Дневной сон меня совсем не освежил, и настроение было еще более подавленное, чем раньше. Степаницкий сочувственно пожевал губами и неожиданно промокнул глаза кончиками пальцев.
— Что такое, вы плачете? — удивленно спросил я
— Так, знаете ли, совсем немножко. Ведь он был совсем мальчик, и мальчик хороший, — ответил он и стер слезы с морщинистых щек
— О ком вы говорите? — растеряно спросил я, начиная понимать, что произошло что-то очень плохое.
— О ком я говорю?
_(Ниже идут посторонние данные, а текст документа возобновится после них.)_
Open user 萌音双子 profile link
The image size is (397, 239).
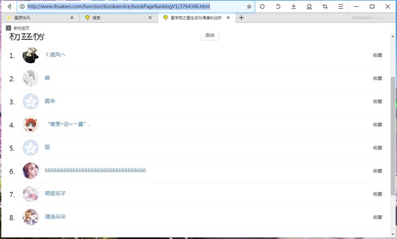point(55,194)
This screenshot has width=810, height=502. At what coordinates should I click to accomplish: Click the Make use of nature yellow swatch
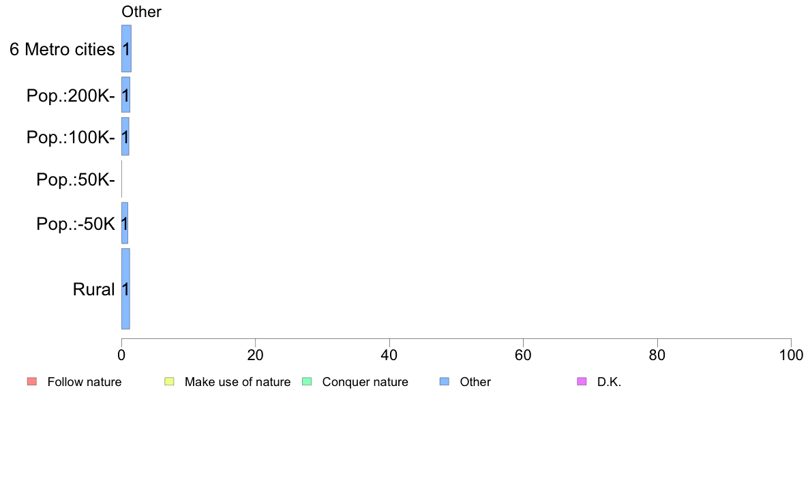coord(169,381)
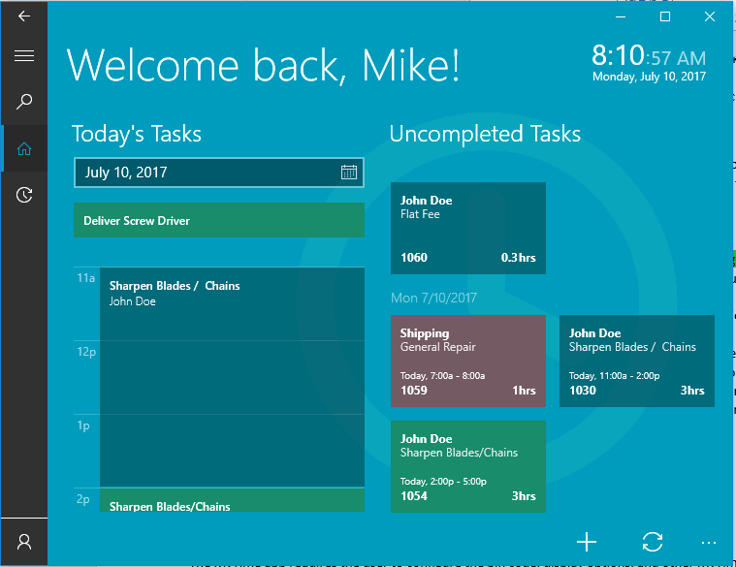
Task: Open the more options ellipsis menu
Action: click(709, 543)
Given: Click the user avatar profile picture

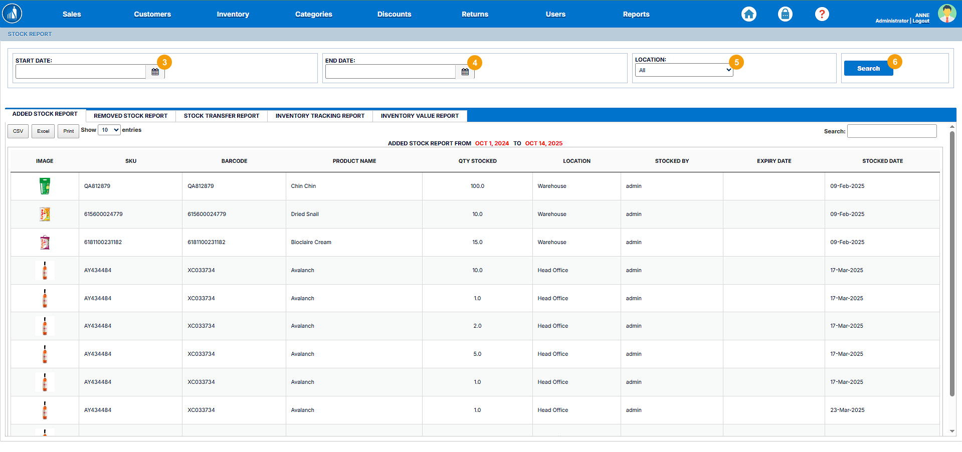Looking at the screenshot, I should pos(946,14).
Я говорю о своем тезке.
— Михаил Семенович, я не понимаю ваших загадок, что случилось?
— Они привезли его и бросили на паперти у церкви, так же, как сделали с моей бедной девочкой. Только он был уже мертвый.
— Кто привез, кого бросили? — сердито сказал я, начиная терять терпение — Вы можете говорить яснее?!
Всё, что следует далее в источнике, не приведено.